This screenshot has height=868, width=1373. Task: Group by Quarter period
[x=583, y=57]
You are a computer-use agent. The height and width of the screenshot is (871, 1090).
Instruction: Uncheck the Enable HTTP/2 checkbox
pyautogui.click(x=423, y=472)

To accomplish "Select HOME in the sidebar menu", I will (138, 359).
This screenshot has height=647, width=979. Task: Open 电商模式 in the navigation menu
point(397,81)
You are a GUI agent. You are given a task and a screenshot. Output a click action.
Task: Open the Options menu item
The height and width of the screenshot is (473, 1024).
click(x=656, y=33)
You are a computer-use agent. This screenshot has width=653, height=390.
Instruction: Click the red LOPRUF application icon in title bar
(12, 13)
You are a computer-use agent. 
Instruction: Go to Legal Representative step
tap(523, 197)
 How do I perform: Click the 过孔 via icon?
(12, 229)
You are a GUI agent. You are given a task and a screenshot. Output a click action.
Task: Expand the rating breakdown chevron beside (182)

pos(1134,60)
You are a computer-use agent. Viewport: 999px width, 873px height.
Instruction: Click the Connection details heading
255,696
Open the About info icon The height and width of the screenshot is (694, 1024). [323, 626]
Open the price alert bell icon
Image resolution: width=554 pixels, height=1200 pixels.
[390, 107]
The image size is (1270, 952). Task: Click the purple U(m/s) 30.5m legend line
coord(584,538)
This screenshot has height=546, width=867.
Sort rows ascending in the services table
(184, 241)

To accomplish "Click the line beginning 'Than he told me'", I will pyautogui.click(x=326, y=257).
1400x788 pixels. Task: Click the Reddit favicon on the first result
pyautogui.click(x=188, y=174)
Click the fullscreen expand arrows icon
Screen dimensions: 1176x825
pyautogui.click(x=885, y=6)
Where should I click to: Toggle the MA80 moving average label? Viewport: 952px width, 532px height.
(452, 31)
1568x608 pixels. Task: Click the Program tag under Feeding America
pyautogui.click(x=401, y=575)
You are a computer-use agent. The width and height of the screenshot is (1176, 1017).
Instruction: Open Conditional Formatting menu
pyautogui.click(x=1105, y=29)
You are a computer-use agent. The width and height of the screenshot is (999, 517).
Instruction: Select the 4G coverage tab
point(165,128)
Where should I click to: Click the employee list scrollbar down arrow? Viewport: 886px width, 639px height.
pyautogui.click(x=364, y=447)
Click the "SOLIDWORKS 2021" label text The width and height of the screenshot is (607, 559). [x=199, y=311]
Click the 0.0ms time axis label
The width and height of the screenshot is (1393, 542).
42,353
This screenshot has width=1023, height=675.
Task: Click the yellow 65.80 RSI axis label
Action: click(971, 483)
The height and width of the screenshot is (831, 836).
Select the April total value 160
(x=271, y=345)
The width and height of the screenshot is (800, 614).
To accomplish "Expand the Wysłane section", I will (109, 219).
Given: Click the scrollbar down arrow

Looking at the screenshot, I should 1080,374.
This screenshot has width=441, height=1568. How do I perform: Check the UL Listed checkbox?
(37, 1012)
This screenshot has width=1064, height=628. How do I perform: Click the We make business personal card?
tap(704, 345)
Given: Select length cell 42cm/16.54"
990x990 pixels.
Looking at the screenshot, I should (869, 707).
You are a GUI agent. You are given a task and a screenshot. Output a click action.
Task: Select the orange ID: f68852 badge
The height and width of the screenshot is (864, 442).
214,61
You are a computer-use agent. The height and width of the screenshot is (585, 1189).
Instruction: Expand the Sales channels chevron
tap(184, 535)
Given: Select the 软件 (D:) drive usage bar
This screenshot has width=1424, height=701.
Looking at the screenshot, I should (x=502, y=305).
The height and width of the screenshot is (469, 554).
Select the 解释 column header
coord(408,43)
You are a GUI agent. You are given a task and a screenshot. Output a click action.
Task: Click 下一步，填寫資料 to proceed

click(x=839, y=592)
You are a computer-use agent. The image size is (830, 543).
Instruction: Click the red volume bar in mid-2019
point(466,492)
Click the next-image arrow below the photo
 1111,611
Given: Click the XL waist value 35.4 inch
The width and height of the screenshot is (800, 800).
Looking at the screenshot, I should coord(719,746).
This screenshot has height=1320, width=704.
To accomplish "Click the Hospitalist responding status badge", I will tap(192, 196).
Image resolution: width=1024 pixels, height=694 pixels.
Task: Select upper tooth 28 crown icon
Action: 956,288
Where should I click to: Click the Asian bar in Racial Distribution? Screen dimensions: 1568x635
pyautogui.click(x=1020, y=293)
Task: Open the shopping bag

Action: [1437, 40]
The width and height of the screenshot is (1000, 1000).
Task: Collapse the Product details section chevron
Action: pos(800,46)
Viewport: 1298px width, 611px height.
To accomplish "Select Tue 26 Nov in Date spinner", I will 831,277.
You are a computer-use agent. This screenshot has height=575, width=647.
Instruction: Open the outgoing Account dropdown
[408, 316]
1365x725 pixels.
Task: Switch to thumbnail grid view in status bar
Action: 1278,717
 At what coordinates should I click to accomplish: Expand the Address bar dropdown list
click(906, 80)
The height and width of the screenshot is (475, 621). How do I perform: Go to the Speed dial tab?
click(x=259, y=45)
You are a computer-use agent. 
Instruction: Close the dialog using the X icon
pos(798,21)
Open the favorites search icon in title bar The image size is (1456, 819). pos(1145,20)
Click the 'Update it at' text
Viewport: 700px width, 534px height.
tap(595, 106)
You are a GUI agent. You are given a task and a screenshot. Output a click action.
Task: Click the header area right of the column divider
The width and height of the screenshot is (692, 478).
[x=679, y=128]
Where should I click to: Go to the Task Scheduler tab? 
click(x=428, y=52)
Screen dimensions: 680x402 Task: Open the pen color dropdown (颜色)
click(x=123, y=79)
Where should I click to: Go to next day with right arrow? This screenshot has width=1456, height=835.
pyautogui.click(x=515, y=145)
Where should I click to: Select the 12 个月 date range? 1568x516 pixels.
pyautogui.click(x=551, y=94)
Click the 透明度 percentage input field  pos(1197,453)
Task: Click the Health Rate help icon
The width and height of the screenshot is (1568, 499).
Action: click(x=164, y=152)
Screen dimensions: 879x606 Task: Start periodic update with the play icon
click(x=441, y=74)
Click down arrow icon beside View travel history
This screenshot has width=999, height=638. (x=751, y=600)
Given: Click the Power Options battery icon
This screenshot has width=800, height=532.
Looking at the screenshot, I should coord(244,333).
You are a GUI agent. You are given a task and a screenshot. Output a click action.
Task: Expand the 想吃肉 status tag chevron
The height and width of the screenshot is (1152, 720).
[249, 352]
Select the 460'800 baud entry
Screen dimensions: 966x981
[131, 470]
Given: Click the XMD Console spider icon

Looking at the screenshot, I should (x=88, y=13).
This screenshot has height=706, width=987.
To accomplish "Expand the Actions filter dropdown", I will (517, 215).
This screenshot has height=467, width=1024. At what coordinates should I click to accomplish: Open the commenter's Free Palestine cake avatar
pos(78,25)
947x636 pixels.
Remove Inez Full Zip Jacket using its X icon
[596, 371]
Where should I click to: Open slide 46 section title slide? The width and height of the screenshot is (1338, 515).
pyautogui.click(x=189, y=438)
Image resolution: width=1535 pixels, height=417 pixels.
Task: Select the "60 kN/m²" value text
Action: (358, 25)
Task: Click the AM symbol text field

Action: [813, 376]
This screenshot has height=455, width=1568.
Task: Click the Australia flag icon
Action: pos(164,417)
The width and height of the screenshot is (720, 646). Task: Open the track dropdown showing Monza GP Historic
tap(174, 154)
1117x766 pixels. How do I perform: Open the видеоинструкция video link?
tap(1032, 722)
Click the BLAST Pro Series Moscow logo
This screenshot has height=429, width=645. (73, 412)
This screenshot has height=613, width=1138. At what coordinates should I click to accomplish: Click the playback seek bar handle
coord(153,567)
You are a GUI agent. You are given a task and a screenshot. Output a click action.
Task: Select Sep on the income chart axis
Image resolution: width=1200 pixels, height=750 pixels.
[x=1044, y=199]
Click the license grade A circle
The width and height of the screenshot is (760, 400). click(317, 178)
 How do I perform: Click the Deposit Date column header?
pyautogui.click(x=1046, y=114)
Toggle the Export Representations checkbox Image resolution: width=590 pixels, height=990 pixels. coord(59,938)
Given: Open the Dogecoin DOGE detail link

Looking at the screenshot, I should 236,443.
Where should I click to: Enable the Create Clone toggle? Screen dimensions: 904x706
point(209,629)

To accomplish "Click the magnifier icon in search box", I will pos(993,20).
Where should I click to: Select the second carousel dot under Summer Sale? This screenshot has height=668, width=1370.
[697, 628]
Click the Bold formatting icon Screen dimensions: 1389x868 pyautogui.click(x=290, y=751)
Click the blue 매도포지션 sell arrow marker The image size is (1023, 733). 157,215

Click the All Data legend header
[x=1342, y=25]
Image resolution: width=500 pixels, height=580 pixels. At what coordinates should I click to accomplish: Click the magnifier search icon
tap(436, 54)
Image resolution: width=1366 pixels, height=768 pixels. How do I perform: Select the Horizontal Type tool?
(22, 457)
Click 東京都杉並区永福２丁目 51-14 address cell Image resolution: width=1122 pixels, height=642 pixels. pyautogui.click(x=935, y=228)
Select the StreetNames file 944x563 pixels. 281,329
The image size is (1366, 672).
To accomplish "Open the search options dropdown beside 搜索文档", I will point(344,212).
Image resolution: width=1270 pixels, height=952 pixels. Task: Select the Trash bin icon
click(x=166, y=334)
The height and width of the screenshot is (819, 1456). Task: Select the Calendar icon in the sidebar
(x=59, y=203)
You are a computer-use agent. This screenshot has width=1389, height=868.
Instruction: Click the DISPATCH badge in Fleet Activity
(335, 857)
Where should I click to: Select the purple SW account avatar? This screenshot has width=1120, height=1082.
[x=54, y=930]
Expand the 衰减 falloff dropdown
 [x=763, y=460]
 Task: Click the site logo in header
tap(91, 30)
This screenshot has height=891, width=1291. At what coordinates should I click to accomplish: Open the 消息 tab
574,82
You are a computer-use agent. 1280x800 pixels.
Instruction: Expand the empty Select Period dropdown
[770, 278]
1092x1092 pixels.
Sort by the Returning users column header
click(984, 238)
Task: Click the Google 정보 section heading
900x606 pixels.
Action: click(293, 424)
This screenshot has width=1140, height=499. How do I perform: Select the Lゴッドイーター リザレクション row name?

- - -

▶ [Task]
From the entries above, copy each line that holds "cell".

▶ [Exercise answer]
Given: Select length cell 42cm/16.54"
Click 東京都杉並区永福２丁目 51-14 address cell Image resolution: width=1122 pixels, height=642 pixels. pyautogui.click(x=935, y=228)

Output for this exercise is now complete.